##### Input #####
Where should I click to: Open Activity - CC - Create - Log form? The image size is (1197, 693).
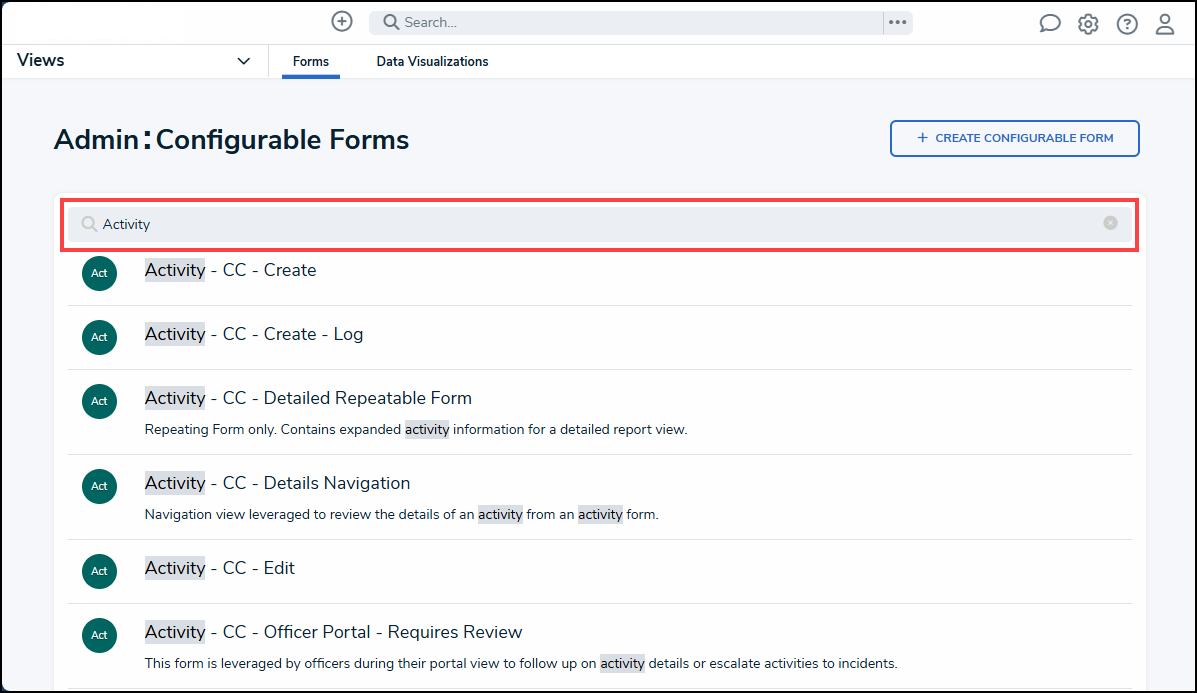[254, 334]
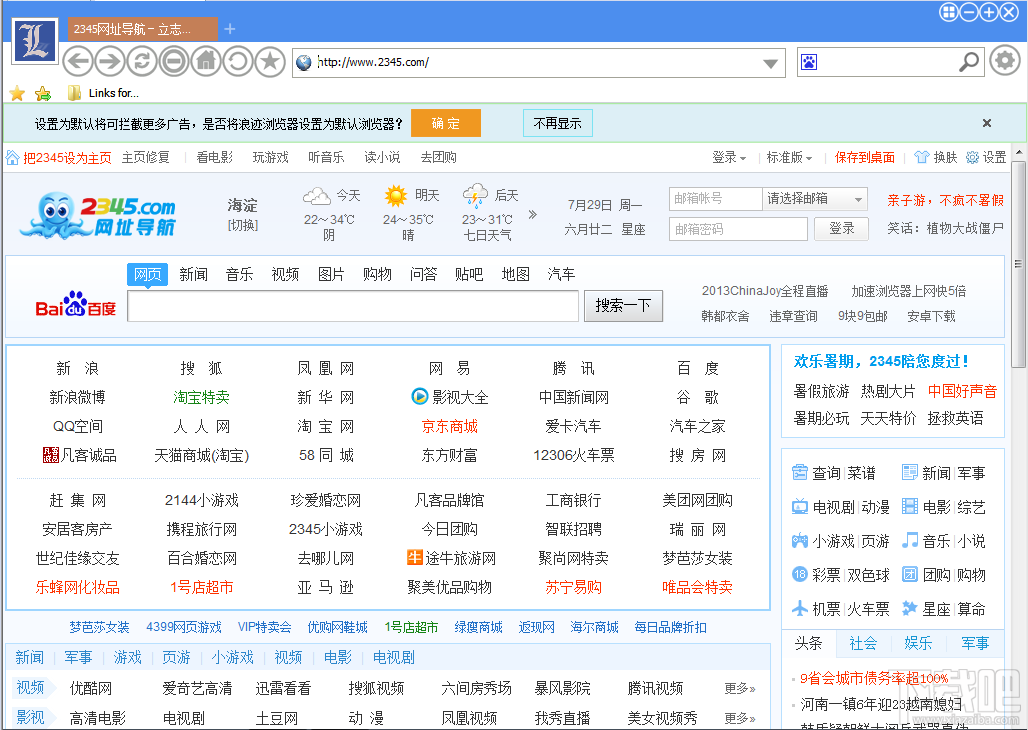Expand the 标准版 version dropdown
The height and width of the screenshot is (730, 1028).
pos(789,157)
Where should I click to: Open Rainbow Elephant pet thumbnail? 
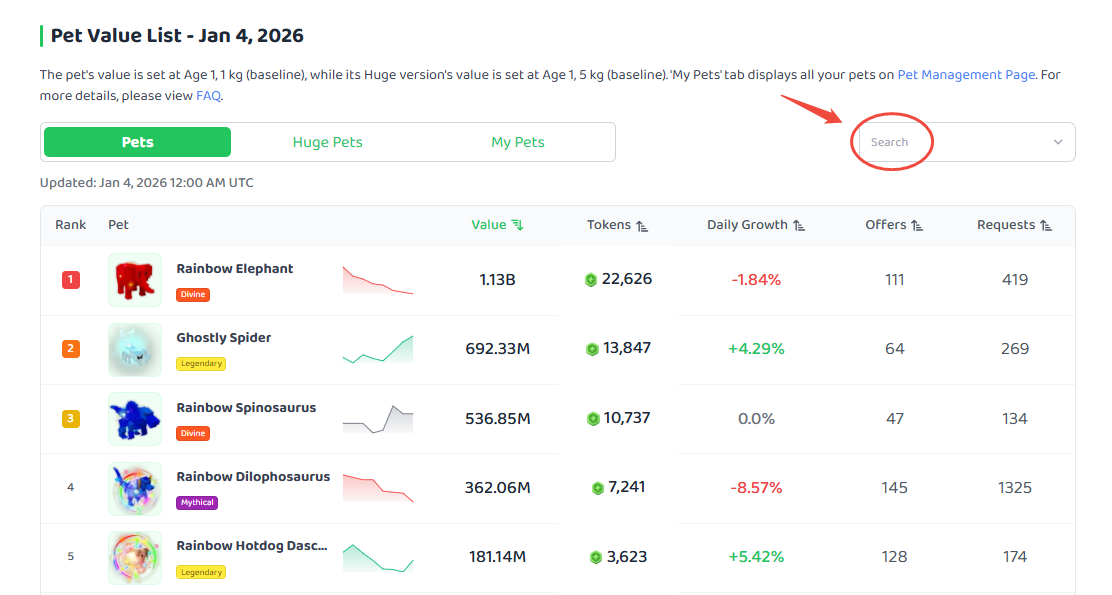pyautogui.click(x=135, y=279)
#####
Switch "Where should I click to" to "Which spot should I click to" throughout the rows above and write them out again with nothing else changed. Omit the pictures.

Which spot should I click to: Open Activity - CC - Create - Log form? The image size is (1197, 693).
[254, 334]
Expand the 标准版 version dropdown
The height and width of the screenshot is (730, 1028).
pos(789,157)
Which spot should I click to: Open Rainbow Elephant pet thumbnail? 
pyautogui.click(x=135, y=279)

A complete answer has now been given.